Since I haven't seen any comments on it yet (which I'm rather surprised about) and since you're an ISP, could you shed some light on Wired's article about net neutrality (http://www.wired.com/epicenter/2009/09/fcc-neutrality-mistake/)? I'm just baffled by some of what the article said, such as:
Net neutrality regulations make sense in closed, monopolistic situations. But outside of small, rural markets, most of the U.S. offers a high level of competitive choice. Donâ(TM)t like Comcast cable internet?
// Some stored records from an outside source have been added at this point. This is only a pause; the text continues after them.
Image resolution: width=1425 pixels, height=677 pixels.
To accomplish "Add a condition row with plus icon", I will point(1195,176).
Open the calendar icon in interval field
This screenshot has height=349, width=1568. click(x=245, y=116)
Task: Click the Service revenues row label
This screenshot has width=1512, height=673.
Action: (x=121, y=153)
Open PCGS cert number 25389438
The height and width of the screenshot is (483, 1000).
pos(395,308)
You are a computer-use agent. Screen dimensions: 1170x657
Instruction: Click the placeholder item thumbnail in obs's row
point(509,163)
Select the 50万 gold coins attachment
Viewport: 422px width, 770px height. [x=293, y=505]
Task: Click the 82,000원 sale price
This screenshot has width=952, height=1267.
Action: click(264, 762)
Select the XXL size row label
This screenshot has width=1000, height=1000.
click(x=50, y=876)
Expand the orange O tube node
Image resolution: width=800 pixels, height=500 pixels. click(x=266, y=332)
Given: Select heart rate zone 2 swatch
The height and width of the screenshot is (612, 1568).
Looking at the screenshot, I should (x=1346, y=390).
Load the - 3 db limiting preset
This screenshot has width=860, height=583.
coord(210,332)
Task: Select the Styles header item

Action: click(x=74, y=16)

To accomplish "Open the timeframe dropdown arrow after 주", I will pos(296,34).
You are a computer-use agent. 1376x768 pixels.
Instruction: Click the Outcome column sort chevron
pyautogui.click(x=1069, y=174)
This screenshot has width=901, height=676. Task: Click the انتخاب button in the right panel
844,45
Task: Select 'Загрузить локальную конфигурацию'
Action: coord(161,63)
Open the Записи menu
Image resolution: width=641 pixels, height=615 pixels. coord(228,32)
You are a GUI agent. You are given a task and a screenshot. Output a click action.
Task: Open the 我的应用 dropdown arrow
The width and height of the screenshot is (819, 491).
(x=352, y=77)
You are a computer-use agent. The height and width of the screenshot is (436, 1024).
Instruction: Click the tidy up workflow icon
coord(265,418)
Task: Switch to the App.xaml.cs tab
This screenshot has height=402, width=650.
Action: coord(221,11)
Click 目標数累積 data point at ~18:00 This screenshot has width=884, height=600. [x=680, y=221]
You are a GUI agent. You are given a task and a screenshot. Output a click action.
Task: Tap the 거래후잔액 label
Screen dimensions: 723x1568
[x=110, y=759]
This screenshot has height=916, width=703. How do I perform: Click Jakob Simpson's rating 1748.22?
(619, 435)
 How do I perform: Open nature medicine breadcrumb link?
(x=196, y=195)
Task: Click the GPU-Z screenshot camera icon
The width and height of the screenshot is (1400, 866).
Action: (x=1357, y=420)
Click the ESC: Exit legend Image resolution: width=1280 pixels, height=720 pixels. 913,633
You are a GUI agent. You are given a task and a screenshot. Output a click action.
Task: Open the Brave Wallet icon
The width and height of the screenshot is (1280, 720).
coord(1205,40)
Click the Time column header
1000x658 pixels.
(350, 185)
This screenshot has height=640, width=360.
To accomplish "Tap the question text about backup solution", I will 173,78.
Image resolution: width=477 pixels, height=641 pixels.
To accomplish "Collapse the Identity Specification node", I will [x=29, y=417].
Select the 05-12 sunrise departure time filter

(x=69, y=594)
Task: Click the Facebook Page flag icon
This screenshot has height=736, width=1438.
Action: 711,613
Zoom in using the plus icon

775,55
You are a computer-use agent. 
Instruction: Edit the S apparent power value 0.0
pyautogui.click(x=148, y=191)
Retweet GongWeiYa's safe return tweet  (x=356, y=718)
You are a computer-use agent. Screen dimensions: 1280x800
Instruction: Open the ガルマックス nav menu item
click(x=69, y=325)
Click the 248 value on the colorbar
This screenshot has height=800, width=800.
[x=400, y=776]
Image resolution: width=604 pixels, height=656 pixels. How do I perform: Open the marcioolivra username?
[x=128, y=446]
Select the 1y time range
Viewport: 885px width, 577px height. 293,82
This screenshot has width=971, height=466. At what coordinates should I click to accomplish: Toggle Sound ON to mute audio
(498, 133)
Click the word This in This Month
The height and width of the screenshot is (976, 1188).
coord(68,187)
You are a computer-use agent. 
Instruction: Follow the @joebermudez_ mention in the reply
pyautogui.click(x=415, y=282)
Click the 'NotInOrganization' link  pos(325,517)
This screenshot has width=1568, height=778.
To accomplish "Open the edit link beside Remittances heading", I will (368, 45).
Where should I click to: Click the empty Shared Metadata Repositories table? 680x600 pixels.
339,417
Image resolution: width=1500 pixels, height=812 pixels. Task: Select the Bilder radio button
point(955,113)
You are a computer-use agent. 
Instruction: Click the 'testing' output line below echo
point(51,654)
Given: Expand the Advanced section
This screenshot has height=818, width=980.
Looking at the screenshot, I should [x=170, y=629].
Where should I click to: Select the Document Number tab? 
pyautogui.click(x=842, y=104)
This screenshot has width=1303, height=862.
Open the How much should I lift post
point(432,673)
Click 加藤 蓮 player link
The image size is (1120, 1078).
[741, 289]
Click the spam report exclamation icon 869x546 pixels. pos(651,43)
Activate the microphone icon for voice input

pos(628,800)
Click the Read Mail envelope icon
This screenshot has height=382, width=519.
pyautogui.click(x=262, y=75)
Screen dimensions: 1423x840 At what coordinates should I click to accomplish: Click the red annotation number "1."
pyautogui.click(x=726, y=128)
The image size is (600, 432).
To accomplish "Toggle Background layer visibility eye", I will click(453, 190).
Switch to SpeakEasy, Astound or SBC, or look into satellite internet.
I currently live in a rural area where we have one ISP option: Time Warner Cable/Roadrunner. But I'm from the San Francisco bay area, where our options are SBC/Yahoo!/AT&T or Comcast. There used to be AOL, too, for broadband, except it turned out they were using SBC's DSL network and pretty much told their broadband customers to piss off. AT&T doesn't give a rat's ass if you call and threaten to switch to Comcast, and Comcast doesn't care if you threaten to switch to AT&T (this was reinforced by my microeconomics class a few semesters ago, that there's no real competition between ISPs). So where's this crap coming from in the Wired article? Are they on something, or do they know something the rest of us don't?